After primary uses of the plastic product, most developing countries like Ethiopia are facing a shortage of postconsumer disposal waste sites and it became a very serious problem on environmental pollution due to its nonbiodegradable nature. For this reason, regenerating and using the waste product as resources and reducing environmental pollutions are a great opportunity. This research is aimed at the manufacturing of composite materials from waste poly(ethylene terephthalate) (PET) bottles reinforced with glass fibers and filled with waste glass powder for floor tile applications. The tile composites were prepared by the melt-mixing method followed by compression molding.
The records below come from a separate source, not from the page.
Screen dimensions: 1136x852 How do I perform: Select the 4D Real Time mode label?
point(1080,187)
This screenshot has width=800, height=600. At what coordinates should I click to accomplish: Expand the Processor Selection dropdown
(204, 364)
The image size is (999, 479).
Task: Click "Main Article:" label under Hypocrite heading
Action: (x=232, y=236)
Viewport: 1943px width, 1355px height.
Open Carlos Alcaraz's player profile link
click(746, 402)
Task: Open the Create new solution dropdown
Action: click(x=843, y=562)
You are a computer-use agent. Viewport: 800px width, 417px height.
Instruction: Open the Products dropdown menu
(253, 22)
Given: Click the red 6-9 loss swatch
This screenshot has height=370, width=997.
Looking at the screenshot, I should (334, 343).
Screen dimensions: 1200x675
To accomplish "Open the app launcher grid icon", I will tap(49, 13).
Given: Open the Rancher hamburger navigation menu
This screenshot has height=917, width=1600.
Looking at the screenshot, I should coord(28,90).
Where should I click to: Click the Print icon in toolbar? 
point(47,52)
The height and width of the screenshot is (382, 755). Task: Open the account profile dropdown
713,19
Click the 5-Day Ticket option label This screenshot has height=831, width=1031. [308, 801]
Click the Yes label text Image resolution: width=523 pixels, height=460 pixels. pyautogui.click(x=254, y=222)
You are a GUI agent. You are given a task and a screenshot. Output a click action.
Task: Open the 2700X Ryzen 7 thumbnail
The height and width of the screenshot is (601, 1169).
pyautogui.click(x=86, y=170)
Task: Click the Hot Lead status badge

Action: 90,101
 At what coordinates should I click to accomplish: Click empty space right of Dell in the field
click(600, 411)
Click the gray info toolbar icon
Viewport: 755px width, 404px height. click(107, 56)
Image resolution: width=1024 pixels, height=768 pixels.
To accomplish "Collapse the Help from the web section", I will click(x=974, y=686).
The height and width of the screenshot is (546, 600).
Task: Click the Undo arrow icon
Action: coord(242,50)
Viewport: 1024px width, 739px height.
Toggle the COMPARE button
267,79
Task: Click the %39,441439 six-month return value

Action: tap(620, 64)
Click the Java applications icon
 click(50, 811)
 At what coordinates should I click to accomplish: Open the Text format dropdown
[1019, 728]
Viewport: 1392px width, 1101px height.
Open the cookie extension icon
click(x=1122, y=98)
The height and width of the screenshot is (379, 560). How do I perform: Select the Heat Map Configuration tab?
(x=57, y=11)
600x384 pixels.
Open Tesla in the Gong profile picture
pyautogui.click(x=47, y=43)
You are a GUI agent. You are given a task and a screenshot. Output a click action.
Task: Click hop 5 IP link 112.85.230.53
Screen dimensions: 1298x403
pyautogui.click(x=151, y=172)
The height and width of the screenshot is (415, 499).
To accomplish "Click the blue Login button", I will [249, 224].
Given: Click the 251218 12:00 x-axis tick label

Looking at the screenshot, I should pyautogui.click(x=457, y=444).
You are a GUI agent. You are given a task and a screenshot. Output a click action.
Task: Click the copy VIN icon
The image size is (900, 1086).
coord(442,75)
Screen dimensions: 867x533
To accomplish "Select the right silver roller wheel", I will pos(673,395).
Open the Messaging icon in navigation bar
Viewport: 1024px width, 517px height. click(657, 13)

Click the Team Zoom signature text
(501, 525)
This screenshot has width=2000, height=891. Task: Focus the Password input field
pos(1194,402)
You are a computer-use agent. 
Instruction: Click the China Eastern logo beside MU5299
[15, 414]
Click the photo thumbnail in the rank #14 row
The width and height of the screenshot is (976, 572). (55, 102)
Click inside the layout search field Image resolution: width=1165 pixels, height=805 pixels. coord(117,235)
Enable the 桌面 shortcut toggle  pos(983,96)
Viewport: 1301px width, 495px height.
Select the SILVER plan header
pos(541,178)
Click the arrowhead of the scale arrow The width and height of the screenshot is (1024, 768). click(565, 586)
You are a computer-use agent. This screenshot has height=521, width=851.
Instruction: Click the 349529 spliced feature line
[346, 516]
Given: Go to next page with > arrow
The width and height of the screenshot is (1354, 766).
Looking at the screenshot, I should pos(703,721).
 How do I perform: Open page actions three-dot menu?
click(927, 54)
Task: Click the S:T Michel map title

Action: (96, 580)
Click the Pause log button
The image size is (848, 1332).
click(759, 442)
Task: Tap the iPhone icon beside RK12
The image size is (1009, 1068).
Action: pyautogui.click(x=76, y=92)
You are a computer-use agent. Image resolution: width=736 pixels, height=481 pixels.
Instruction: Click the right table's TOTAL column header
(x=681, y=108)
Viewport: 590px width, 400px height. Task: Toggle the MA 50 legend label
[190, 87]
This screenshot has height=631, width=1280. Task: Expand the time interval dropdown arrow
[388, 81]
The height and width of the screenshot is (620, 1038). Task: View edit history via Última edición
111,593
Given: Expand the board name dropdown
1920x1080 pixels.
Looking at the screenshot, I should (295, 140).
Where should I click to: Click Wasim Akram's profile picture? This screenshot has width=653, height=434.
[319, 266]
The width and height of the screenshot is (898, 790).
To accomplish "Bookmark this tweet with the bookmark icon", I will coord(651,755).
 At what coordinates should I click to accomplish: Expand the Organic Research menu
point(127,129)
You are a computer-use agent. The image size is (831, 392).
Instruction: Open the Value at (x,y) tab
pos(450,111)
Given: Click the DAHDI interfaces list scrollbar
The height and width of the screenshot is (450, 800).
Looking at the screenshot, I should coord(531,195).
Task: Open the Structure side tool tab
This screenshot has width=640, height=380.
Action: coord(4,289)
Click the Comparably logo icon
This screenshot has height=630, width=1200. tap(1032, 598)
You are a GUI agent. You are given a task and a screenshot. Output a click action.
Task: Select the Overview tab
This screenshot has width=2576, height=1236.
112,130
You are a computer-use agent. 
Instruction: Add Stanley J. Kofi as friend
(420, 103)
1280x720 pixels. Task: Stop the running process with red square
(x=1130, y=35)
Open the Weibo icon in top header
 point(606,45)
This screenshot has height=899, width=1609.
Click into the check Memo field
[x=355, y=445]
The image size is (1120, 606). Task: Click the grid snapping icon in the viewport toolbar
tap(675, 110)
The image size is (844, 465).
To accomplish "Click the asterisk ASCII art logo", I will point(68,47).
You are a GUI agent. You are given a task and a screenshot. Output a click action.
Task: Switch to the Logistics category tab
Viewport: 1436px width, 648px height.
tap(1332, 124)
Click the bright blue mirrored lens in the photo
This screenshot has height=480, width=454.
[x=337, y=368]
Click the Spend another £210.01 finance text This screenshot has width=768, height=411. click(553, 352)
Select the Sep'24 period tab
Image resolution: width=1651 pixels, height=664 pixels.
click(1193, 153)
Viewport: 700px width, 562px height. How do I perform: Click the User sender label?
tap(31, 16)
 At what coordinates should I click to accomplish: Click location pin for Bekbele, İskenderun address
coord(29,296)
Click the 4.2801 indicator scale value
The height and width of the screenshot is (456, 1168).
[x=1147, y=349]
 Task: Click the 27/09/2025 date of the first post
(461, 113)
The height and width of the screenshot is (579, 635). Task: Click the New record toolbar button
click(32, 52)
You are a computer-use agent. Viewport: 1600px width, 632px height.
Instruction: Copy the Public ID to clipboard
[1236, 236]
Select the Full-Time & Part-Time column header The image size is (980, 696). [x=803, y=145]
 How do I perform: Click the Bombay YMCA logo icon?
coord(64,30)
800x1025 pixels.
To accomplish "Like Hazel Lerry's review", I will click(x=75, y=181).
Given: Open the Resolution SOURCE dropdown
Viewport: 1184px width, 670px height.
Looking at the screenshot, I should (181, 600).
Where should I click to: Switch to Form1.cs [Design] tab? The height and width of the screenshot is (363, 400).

The effect of filler, fiber, and PET matrix loading on the composite was investigated using their tensile, compression, and flexural strength tests. The sample was characterized using a universal testing machine. PerkinElmer FTIR instrument was also used. For this, eleven samples prepared by varying the glass fiber weight % from 0 to 10, PET matrix weight % from 70 to 85, and glass powder filler weight % from 5 to 20. The measurement results of the composite were maximum tensile strength (81.625 MPa) and flexural strength (1067.59 MPa) recorded at 10%weight of glass fiber, 85% weight of PET matrix, and 5%weight of window glass filler. The maximum compressive strength is 1876.14 MPa at 10% weight glass fiber, 70 wt% PET matrix, and 20 wt% window glass filler. Based on this, the tensile strength and flexural strength increased with increased weight % of glass fiber and decreased with increased window glass filler. The FTIR spectrum shows some of the groups that have been removed from the recycled PET; this explains the brittleness of the recycled PET as compared to the waste bottle PET. The microstructure was uniformly distributed, and the material became opaque, probably because the decrease in chain length improves chain packing, increasing the crystallinity degree and crystal size.